GitHub repo for the MCP Server: https://github.com/azs06/todo-mcp

Now we will add this to our visual studio code as an MCP server. Open settings.json and add this under mcp servers.


"todo-mcp": {
  "type": "stdio",
  "command": "bun",
  "args": [
      "/Users/soikat/code/MCP/todo-mcp/src/index.ts"
  ]
}

image.png

Now, if we open the chat panel and select Agent, you will see a reload icon. Click on that.

image.png

Now our todo-mcp server is available within our Agent, and let’s use it.

For the demonstration purpose I have already seeded the db with 50 todo items and manually added a few using Bruno.

Let’s see the percentage of high priority tasks.

image.png

Let’s see a chart of todo items based on priority.

image.png

Another interesting thing, let’s use the AI agent’s thinking ability to get todo items which are personal or family-oriented.

image.png

It was smart enough to find out the todo item that is related to my family.

This is a very trivial example, MCP is way more powerful, there are tons of free-to-use MCP servers available already. Here you can find tons of great MCP servers.

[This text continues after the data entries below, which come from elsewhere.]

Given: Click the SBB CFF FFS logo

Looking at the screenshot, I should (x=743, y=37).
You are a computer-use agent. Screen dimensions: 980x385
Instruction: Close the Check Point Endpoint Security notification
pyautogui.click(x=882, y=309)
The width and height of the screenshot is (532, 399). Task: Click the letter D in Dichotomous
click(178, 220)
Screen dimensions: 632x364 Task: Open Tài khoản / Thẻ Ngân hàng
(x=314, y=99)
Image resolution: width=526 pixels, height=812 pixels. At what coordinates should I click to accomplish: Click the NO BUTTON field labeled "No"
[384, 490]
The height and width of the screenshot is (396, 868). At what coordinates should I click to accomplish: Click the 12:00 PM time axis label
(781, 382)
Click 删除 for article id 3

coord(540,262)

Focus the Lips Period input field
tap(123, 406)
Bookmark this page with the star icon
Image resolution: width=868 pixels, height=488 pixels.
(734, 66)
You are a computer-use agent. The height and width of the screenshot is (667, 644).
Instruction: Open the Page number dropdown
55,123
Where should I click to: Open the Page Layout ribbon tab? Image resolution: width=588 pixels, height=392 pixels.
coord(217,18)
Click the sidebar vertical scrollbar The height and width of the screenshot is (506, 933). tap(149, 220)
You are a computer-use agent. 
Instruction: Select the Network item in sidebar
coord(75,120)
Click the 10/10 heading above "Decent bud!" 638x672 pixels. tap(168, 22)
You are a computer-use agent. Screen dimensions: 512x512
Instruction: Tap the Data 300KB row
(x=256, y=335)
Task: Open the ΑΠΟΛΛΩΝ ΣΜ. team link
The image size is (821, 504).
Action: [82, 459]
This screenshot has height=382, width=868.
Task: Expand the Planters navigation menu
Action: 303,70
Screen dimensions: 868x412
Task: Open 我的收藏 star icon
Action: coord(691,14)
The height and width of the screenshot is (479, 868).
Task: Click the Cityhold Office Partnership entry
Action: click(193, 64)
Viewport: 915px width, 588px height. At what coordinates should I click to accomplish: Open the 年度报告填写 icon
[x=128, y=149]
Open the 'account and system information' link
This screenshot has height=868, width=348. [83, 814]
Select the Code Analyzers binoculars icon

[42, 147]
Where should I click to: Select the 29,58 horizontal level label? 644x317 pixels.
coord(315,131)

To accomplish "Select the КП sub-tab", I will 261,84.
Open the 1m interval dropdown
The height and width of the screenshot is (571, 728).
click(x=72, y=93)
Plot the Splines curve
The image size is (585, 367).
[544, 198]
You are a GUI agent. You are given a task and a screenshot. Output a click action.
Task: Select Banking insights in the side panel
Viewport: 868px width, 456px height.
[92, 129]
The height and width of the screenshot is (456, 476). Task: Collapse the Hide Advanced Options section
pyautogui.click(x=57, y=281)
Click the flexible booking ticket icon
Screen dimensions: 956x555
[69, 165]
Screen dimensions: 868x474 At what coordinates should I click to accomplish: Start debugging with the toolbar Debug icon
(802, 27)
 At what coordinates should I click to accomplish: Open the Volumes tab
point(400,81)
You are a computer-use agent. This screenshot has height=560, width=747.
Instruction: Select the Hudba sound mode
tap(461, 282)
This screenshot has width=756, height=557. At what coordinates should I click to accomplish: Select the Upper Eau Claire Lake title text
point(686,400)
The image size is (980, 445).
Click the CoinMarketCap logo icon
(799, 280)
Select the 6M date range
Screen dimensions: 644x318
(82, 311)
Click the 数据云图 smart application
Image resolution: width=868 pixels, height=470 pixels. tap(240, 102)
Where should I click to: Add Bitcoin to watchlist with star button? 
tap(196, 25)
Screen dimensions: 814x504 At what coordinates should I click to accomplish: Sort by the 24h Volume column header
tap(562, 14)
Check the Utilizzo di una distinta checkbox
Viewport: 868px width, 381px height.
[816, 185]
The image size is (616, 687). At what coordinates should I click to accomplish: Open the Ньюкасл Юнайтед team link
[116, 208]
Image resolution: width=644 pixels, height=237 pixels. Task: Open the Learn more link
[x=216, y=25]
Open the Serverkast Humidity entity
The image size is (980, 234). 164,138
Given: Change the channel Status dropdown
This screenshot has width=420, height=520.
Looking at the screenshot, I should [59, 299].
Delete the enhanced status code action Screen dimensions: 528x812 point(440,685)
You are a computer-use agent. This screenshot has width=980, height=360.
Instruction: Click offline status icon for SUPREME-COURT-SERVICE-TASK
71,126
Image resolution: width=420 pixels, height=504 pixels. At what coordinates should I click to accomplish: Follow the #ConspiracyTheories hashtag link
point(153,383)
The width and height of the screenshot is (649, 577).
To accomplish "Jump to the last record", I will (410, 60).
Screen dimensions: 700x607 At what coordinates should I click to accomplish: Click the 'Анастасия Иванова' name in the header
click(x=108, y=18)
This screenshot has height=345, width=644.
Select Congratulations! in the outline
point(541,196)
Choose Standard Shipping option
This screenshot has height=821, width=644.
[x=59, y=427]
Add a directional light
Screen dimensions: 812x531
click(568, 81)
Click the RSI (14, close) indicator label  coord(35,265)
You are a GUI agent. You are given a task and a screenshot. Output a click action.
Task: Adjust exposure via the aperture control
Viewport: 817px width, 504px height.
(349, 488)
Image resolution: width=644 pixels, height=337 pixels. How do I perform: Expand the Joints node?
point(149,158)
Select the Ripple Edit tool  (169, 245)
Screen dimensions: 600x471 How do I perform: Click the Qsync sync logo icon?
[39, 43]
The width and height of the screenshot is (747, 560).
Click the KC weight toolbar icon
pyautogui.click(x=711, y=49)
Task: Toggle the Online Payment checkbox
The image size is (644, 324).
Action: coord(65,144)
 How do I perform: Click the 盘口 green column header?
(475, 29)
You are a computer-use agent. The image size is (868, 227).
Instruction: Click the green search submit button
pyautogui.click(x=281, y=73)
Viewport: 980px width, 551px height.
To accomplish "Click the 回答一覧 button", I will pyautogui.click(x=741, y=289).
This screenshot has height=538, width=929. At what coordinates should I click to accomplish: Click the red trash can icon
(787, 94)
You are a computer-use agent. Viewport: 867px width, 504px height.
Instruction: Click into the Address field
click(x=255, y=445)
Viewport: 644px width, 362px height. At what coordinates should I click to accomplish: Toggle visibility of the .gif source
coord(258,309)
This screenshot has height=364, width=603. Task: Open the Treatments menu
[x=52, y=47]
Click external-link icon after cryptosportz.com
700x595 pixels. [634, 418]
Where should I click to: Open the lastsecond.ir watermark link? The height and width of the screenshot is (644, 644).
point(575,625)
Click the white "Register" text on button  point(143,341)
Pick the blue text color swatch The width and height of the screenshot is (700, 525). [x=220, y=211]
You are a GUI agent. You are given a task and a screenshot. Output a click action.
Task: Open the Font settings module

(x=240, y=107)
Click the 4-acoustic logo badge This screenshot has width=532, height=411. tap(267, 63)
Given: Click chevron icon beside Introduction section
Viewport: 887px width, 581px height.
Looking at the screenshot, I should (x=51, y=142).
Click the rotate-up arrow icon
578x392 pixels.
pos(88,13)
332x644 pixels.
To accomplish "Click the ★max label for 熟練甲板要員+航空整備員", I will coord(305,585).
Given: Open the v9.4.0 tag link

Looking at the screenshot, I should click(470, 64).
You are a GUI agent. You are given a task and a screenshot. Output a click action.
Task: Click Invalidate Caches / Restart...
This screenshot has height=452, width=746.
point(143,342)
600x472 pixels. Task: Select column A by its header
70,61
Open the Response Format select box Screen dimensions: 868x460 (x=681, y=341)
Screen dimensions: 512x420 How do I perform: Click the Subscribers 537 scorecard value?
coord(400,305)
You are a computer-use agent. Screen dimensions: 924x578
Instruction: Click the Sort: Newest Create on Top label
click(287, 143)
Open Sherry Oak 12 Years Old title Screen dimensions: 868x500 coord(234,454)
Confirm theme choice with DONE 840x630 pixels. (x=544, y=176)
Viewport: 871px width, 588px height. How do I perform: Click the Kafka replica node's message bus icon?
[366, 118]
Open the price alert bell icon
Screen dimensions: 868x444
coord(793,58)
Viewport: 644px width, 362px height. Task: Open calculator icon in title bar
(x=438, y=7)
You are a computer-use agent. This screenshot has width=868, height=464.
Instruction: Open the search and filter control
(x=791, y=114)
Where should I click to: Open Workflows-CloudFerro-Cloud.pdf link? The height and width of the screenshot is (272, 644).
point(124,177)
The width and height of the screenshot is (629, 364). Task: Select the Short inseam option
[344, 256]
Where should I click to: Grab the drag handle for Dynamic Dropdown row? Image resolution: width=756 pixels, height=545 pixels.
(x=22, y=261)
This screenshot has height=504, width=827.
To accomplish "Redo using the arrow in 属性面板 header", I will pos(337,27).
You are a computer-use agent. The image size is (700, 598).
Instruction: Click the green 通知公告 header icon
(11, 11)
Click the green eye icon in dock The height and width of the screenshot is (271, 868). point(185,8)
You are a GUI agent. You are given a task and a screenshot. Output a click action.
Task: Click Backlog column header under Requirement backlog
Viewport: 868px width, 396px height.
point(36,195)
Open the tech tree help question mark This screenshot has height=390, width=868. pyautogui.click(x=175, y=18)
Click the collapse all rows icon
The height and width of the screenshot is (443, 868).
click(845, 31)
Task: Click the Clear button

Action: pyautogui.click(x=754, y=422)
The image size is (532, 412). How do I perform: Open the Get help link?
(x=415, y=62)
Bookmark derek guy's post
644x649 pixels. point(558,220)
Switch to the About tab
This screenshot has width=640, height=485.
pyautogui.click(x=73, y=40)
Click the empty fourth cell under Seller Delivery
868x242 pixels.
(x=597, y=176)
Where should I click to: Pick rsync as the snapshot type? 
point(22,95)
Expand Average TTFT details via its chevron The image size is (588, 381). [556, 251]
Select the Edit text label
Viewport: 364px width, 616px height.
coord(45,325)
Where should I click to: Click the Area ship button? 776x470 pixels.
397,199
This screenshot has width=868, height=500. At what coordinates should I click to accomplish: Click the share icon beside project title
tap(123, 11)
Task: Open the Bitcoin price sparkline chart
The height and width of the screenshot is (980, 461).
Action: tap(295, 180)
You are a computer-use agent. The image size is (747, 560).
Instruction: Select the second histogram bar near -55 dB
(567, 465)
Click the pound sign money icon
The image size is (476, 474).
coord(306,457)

https://github.com/punkpeye/awesome-mcp-servers

You can combine multiple MCP servers to do powerful stuff, like use Playwright MCP and combine it with DuckDuckGo MCP to search, open a website, and perform actions on it, or compare different search results and create an analysis based on the result. The possibilities are endless.

Note: Notice how we are using the TypeScript SDK to develop the MCP server on stdio (standard input/output). If you are interested in how the underlying technology works, please feel free to check their GitHub repo.

Final Note: No AI was use to write this article, but AI was used to review and add correction tho the article. The thumbnail was generated using Gemni pro 2.5 model.